The findings of the CTN Metadata Project can be used by researchers to understand the possibilities for combining data from different studies to form new cohorts and answer new research questions. Importantly, access to individual patient data is not a part of this project and researchers are required to follow data access and ethical review procedures of each cohort.

The metadata included in this tool were gathered from some of the largest and most extensive HIV cohort studies in Canada meaning that the results can also be used to understand the geographical and demographic gaps in clinical data.

Data structure

How is the metadata organized?

All metadata records were aggregated into three main categories of heat maps: the master heat map, which includes all the data domains collected by each cohort study; high-level entry tables for each data domain describing the granularity of the data collected; and secondary tables, which provide descriptive information about specific variables and how they were collected.

Data structure

What type of metadata is available?

The most frequently collected data domains collected were sociodemographic characteristics, clinical biological and physiological variables, medical history, inclusion & exclusion criteria, and medications. The least frequent data domains collected were women’s reproductive health and information related to infant health.

Diving deeper

Which variables are available?

For the sociodemographic characteristics data domain, the most frequently collected variables by all studies include age, education, and ethnicity. Variables collected less frequently were immigration-related information and spoken languages. This heatmap is an example of the diversity of information collected by the CTN-supported cohort studies, and the areas where data collection could be improved.

Across all of the variables collected across the cohorts, 18 have an accompanying secondary table, which provides descriptive information about the variables and how they were collected. For example, in the sociodemographics table below, indicated in green, age, education, ethnicity, and gender all have a secondary table that expands on each variable.

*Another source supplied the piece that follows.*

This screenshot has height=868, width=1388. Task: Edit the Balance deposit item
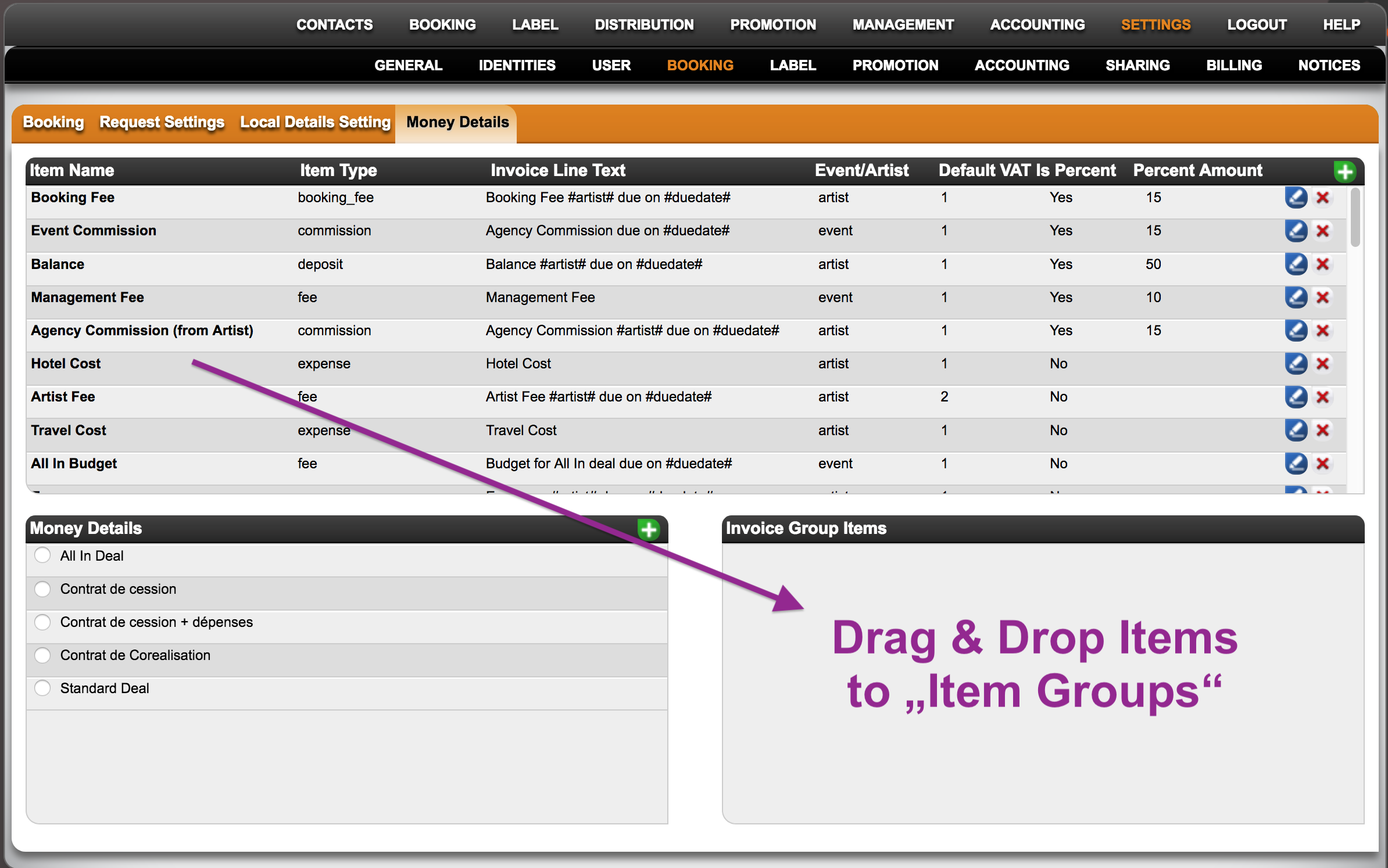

One of the goals of the Metadata Project was to improve the use of stored biospecimens for secondary research studies or cross-cohort collaborations. Nine cohorts collected samples for biobanking purposes. The most frequently collected biospecimen is peripheral blood mononuclear cells (PBMCs), followed by serum and plasma. Importantly, these samples can only be shared if participants provide this type of consent. Consent forms for biobanks aim to be clear on how the biological specimens are collected, if secondary use is allowed and for what purpose, and what processes need to take place for the sample to be accessible. Consent is a dynamic process — ongoing discussions of consent with research participants is the best way to protect the privacy of individuals and communities. The consent process should be continually reassessed to ensure it is evolving with community priorities.

Looking forward

What's next?

The CTN Metadata Project is a promising and accessible tool to strengthen future research in HIV, HCV, and other STBBIs, providing multiple options for subsequent analysis, opening doors for collaboration, facilitating use of biobanks, identifying knowledge gaps, enhancing uniformity and quality of data collection, and improving patient engagement and care. This is the first phase of the Metadata Project and contains information only on the gathering and presentation of the metadata. Further analysis of variables collected and their relevance to new research priorities is needed, as well as the augmentation and adherence to guidance documents and standard practices for data collection and management.